I have tried to make clear in my despatches and letters that if we recede from the offers we made in the trade-agreement negotiations of the 75-cent rate and the short sugar note granting a no worse position for Cuban sugar in our market than under the 1937 Act, or under the projected bill as reported from the Senate Committee, both the trade agreement and the sugar deal cannot be signed by the Cubans and will fall through.
The trade-agreement negotiations are complete except for the form of the sugar note on which I am awaiting confirmation. If the trade agreement and the sugar deal are to become effective we must sign the trade agreement not later than December 22.
The Cubans will, I am sure, not sign the trade agreement or close the sugar deal on our offer, which they are prepared to do if we sign the trade agreement, unless the trade agreement carries the 75-cent rate and the short sugar note above referred to.

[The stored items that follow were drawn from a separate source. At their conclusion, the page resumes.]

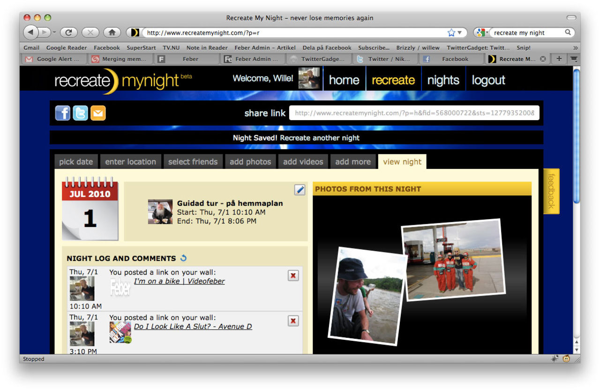Select the 'enter location' tab

click(x=130, y=161)
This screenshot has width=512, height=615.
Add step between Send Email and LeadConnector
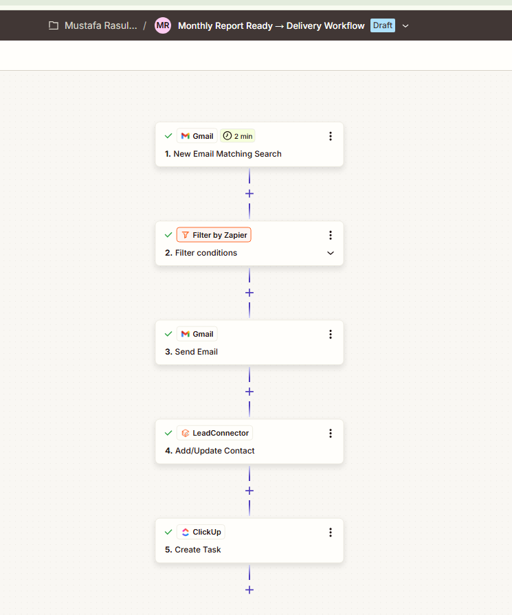click(x=249, y=392)
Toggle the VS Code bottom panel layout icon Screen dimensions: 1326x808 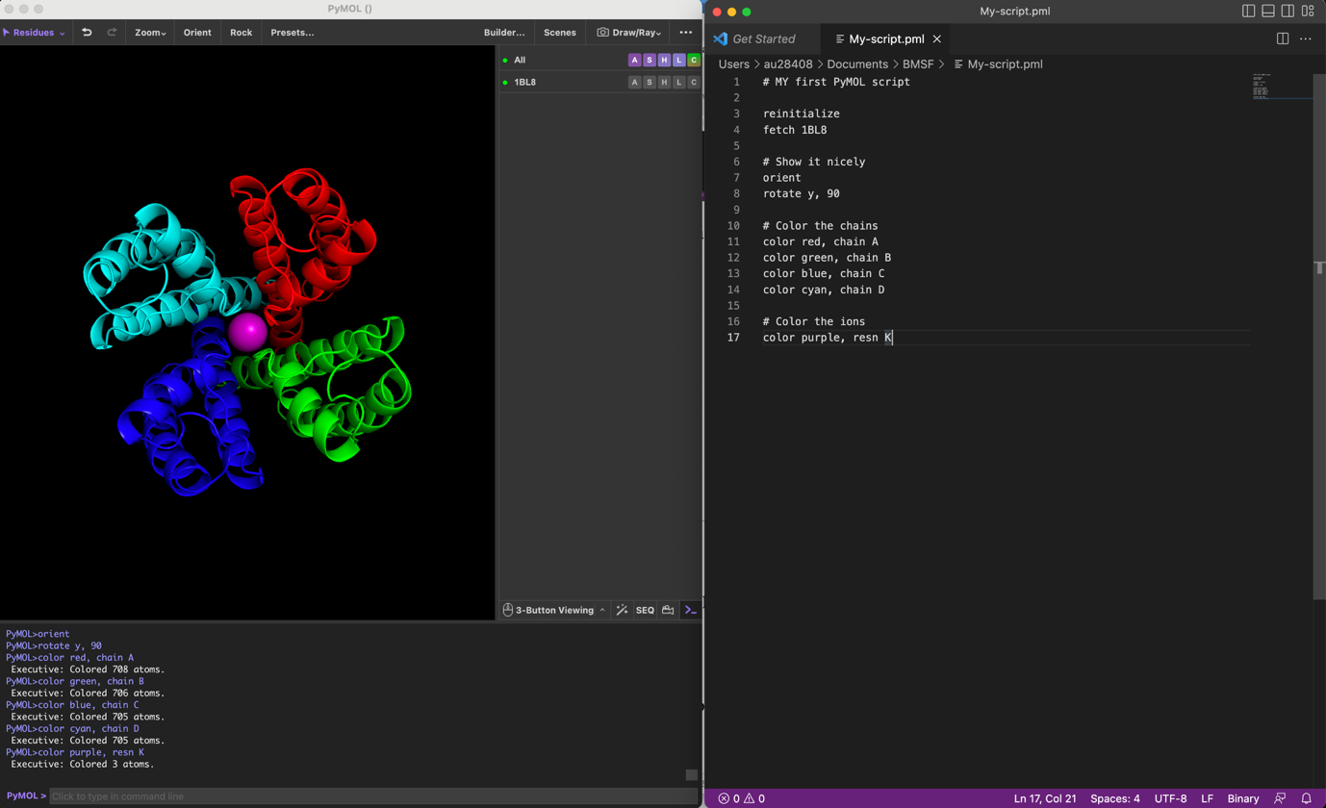1268,12
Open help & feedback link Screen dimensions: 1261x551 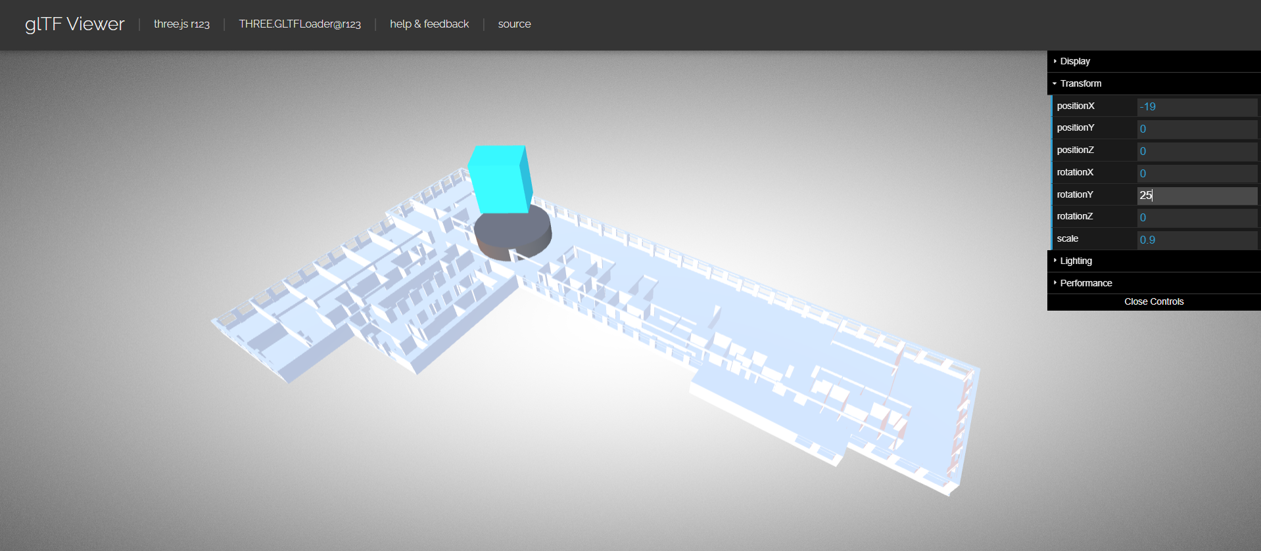tap(429, 24)
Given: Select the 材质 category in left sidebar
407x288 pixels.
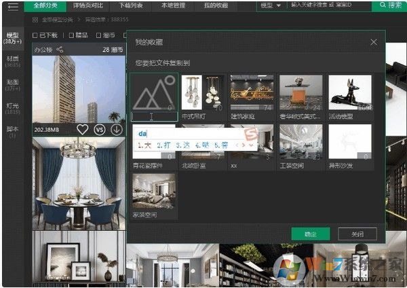Looking at the screenshot, I should (12, 62).

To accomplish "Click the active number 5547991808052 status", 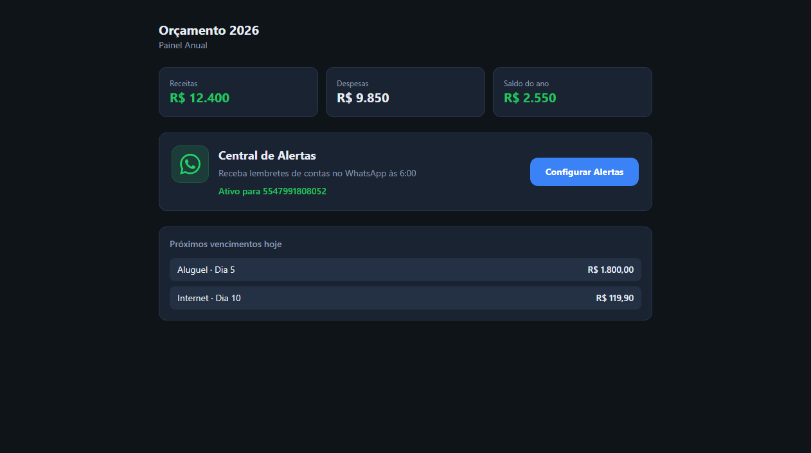I will tap(272, 191).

Our relations with Cuba through our wise policies have never been on a sounder or firmer basis and Cuba is today the American republic in which the good-neighbor policy has borne its most mature fruit. She has declared war on Japan, Germany and Italy without delay and without fear and is prepared to follow our lead resolutely and to cooperate in the fullest measure in her power. If the trade agreement fails, through this recession from our offer, we will be creating here a psychological and a realistic situation which will undo the work [Page 223] of years in a few weeks and which will create political, economic and labor repercussions here which will cause exceedingly difficult problems for us not only in American-Cuban relationships but the repercussions of which will be felt in the other American republics.

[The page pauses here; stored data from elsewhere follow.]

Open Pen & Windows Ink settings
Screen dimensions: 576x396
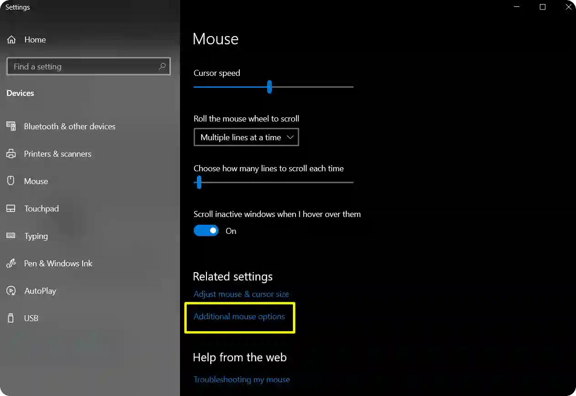[11, 263]
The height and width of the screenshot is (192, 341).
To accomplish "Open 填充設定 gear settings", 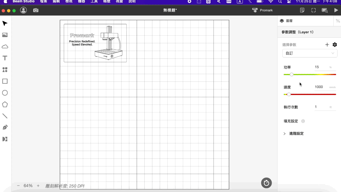I will pos(303,121).
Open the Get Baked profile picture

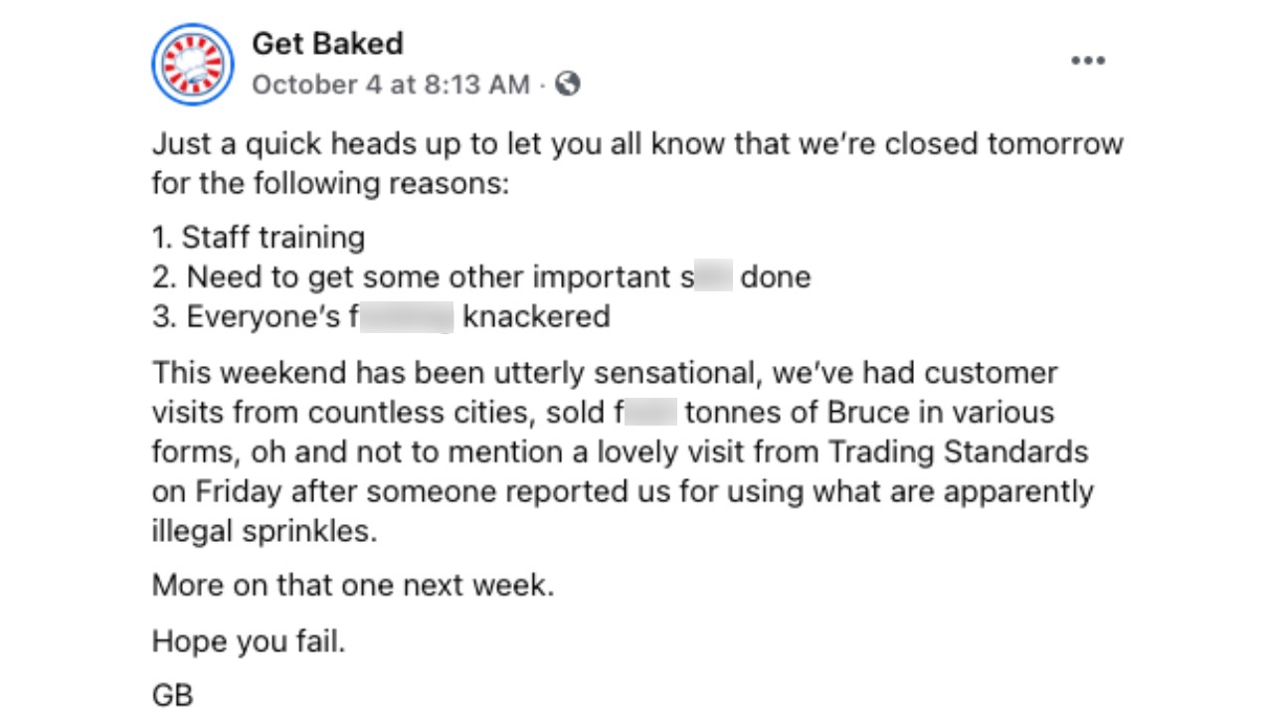pyautogui.click(x=193, y=65)
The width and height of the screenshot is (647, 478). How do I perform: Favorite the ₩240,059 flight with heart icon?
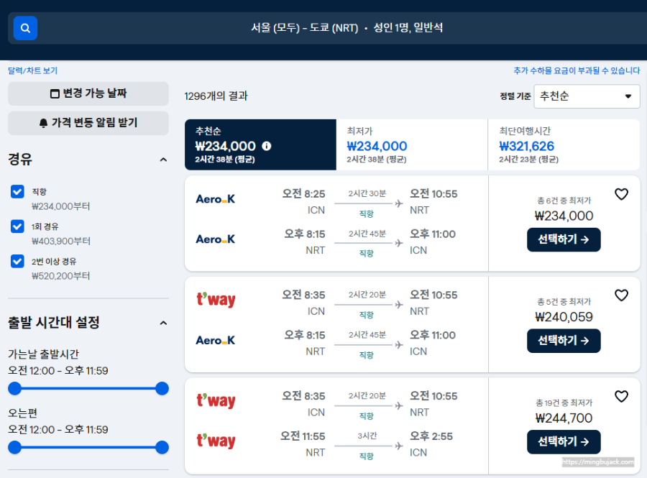(621, 295)
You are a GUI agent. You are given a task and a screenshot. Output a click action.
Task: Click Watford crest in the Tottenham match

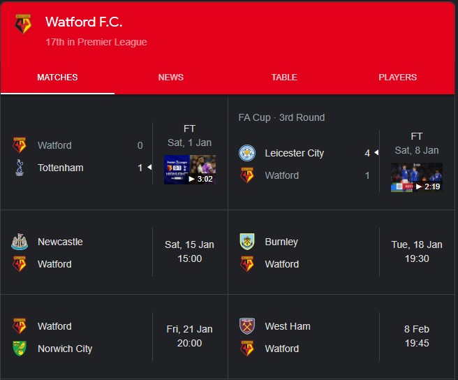click(x=20, y=145)
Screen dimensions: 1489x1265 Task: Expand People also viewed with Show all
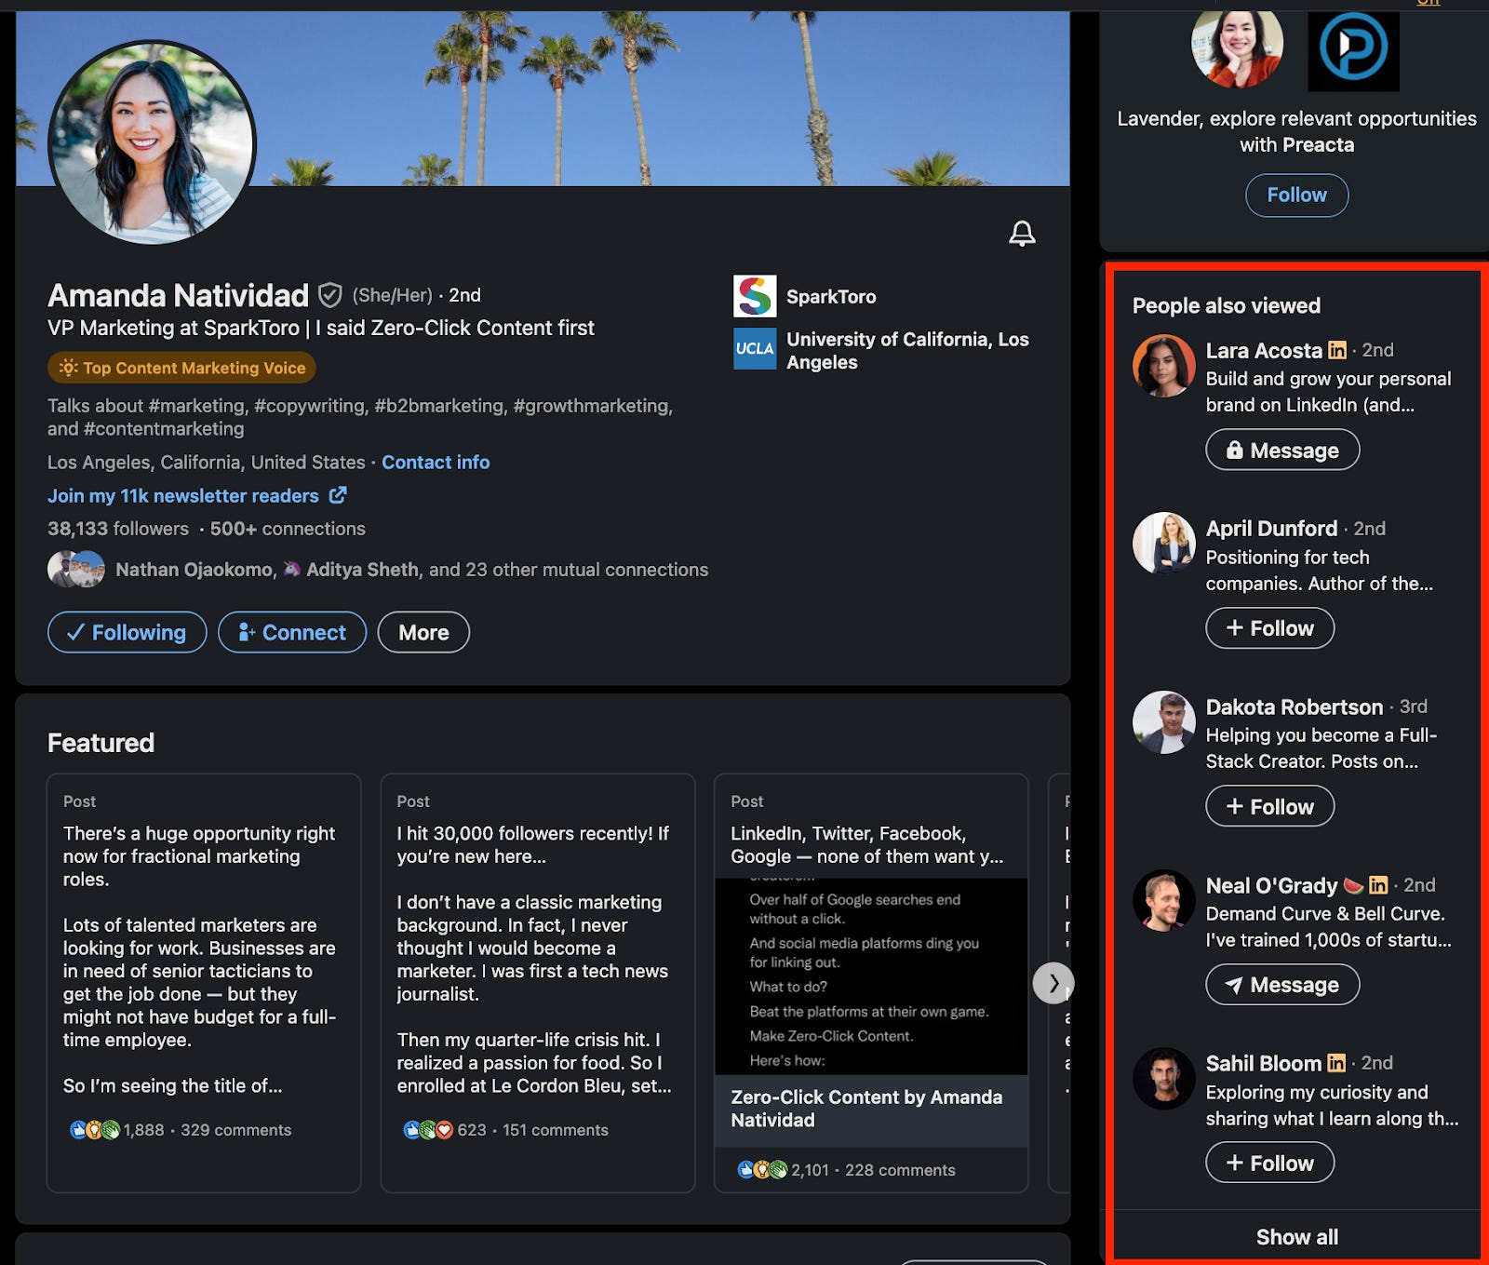coord(1296,1237)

Whatever our problems at home may be in giving this short sugar note, they are small as compared with those which we would be creating by receding from our offer at this crucial time.
I therefore recommend in our interest that I be authorized to include without delay this short sugar note in the trade agreement and to proceed with the signature at the latest on Monday, December 22. The text of the agreement otherwise has been fully agreed to by us and by the Cubans.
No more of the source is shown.